What the task asks » Repeat the data. Keep each line identical.

---

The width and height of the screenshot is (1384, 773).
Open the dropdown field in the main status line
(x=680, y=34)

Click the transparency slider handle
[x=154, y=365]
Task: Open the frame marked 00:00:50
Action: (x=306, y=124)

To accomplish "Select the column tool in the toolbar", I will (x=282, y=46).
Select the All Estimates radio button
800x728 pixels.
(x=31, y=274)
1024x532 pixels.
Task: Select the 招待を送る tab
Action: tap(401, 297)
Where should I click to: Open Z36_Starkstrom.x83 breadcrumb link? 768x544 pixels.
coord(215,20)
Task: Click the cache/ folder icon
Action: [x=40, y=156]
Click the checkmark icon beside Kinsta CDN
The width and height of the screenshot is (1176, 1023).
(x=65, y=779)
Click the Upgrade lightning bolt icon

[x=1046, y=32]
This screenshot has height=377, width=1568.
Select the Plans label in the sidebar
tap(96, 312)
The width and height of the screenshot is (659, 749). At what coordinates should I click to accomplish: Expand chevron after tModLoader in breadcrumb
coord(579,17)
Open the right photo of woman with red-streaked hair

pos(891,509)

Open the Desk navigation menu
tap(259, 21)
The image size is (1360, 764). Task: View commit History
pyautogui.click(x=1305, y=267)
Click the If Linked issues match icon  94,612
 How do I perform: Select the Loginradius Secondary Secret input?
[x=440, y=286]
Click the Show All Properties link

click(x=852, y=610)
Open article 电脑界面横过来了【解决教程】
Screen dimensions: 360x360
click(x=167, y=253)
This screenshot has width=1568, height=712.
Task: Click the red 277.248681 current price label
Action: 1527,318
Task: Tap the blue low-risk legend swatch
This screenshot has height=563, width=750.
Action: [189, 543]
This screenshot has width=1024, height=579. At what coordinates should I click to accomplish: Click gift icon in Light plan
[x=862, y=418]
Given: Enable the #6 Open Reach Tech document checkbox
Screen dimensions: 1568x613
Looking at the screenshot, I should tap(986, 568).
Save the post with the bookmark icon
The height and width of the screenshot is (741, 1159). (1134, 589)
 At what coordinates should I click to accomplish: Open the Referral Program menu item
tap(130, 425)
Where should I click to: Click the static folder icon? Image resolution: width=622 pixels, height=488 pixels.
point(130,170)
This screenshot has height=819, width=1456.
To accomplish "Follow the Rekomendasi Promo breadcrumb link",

---

Result »
The width and height of the screenshot is (1384, 773).
Open the dropdown field in the main status line
(x=680, y=34)

Click the transparency slider handle
[x=154, y=365]
Task: Open the frame marked 00:00:50
Action: (x=306, y=124)

To accomplish "Select the column tool in the toolbar", I will (x=282, y=46).
Select the All Estimates radio button
800x728 pixels.
(x=31, y=274)
1024x532 pixels.
Task: Select the 招待を送る tab
Action: tap(401, 297)
Where should I click to: Open Z36_Starkstrom.x83 breadcrumb link? 768x544 pixels.
coord(215,20)
Task: Click the cache/ folder icon
Action: [x=40, y=156]
Click the checkmark icon beside Kinsta CDN
The width and height of the screenshot is (1176, 1023).
(x=65, y=779)
Click the Upgrade lightning bolt icon

[x=1046, y=32]
This screenshot has height=377, width=1568.
Select the Plans label in the sidebar
tap(96, 312)
The width and height of the screenshot is (659, 749). At what coordinates should I click to accomplish: Expand chevron after tModLoader in breadcrumb
coord(579,17)
Open the right photo of woman with red-streaked hair

pos(891,509)

Open the Desk navigation menu
tap(259, 21)
The image size is (1360, 764). Task: View commit History
pyautogui.click(x=1305, y=267)
Click the If Linked issues match icon  94,612
 How do I perform: Select the Loginradius Secondary Secret input?
[x=440, y=286]
Click the Show All Properties link

click(x=852, y=610)
Open article 电脑界面横过来了【解决教程】
Screen dimensions: 360x360
click(x=167, y=253)
This screenshot has width=1568, height=712.
Task: Click the red 277.248681 current price label
Action: 1527,318
Task: Tap the blue low-risk legend swatch
This screenshot has height=563, width=750.
Action: [189, 543]
This screenshot has width=1024, height=579. At what coordinates should I click to accomplish: Click gift icon in Light plan
[x=862, y=418]
Given: Enable the #6 Open Reach Tech document checkbox
Screen dimensions: 1568x613
Looking at the screenshot, I should tap(986, 568).
Save the post with the bookmark icon
The height and width of the screenshot is (741, 1159). (1134, 589)
 At what coordinates should I click to accomplish: Open the Referral Program menu item
tap(130, 425)
Where should I click to: Click the static folder icon? Image resolution: width=622 pixels, height=488 pixels.
point(130,170)
This screenshot has height=819, width=1456.
To accomplish "Follow the Rekomendasi Promo breadcrumb link",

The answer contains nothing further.